In just a week of effort, a suite of useful data were collected that are allowing Joe to assess to what extent automated signal processing algorithms can reliably detect orcas at night when they are up to 300 yards from the camera. Preliminary results suggest that a human can identify whales among the noise generated by waves at 300 yards, but the computer isn’t very reliable much further out than 100 yards. Perhaps a higher-resolution, top-of-the-line camera could improve the detection range?

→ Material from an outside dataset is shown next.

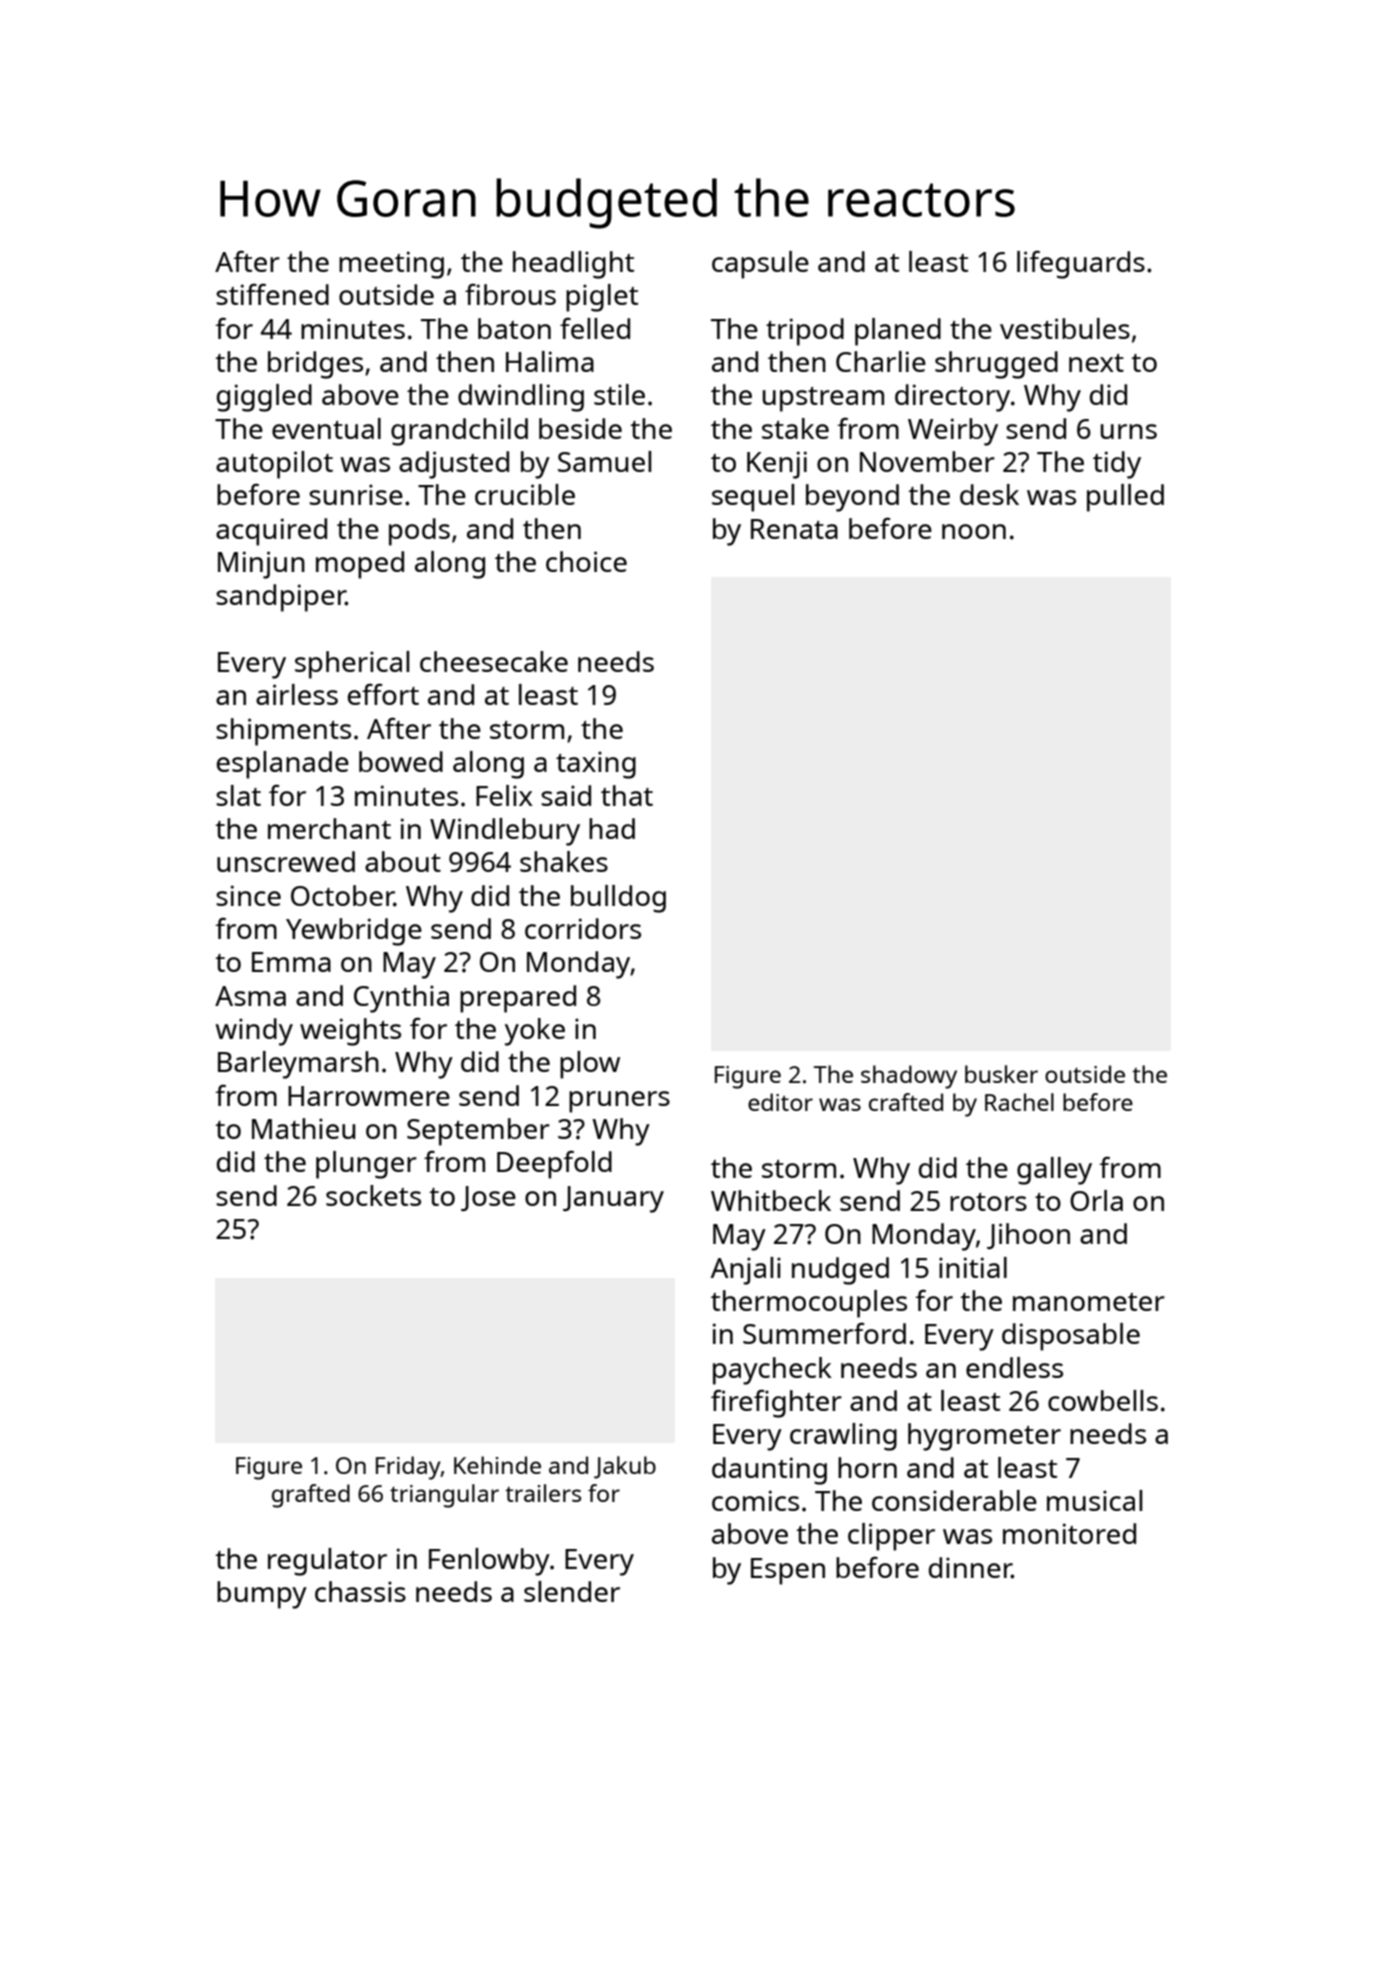 This screenshot has width=1386, height=1969. What do you see at coordinates (590, 1065) in the screenshot?
I see `plow` at bounding box center [590, 1065].
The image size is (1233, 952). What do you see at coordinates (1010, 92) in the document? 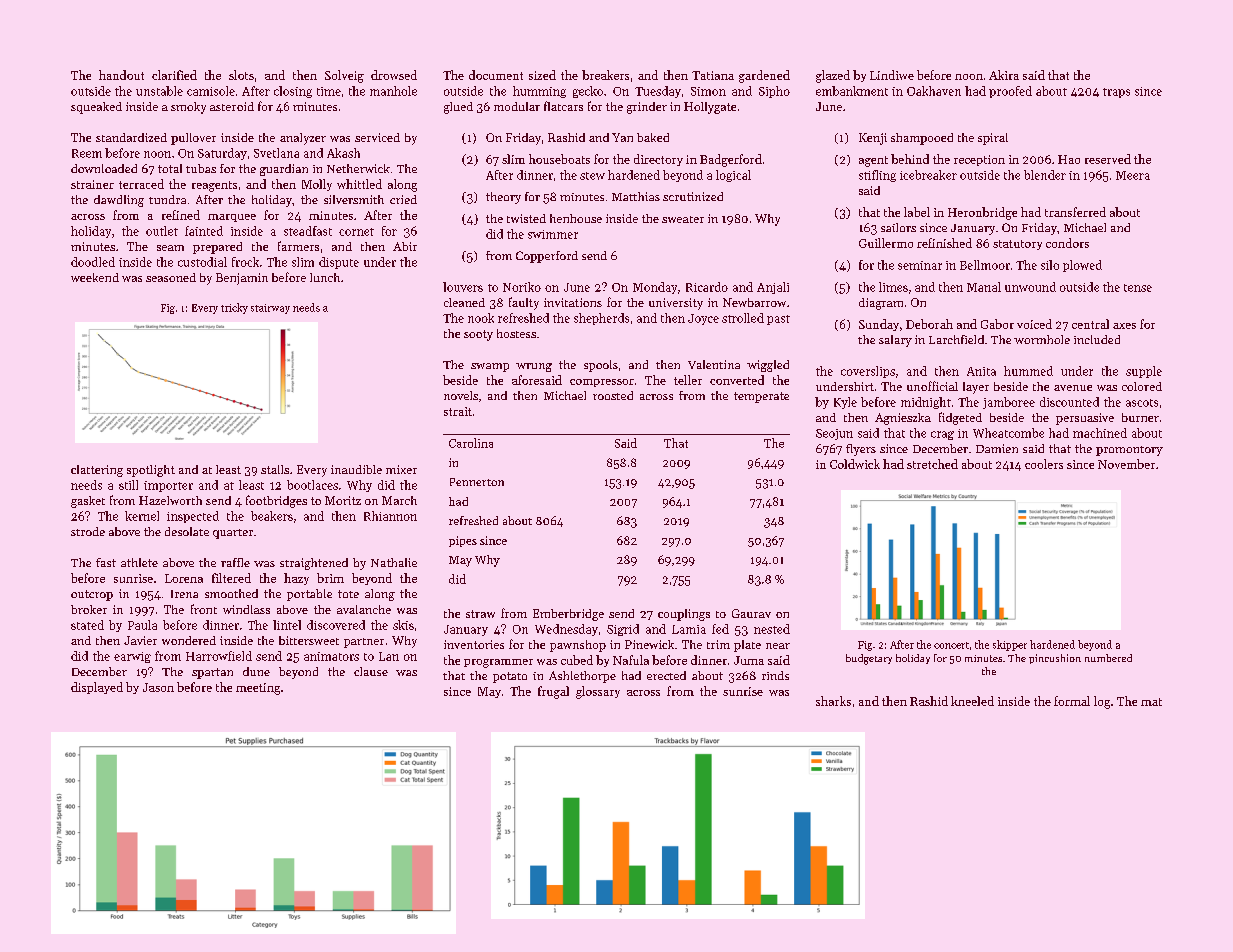
I see `proofed` at bounding box center [1010, 92].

The King 5 piece did an admirable job of conveying the importance of passive acoustic monitoring when attempting to detect approaching orcas. While infrared cameras may ultimately be able to detect killer whales up to a kilometer away, the loud calls and clicks made by the whales can be detected at 10 times that range when background noise levels are low. Together, infrared video cameras and real-time hydrophone networks constitute our best nighttime chance of knowing whether and when to shut down a turbine to mitigate it’s potential impacts on the fragile southern resident killer whale population. Sighting networks like Orca Network and human eyes at tidal turbine sites will be critical supplemental techniques for tracking whales during the day.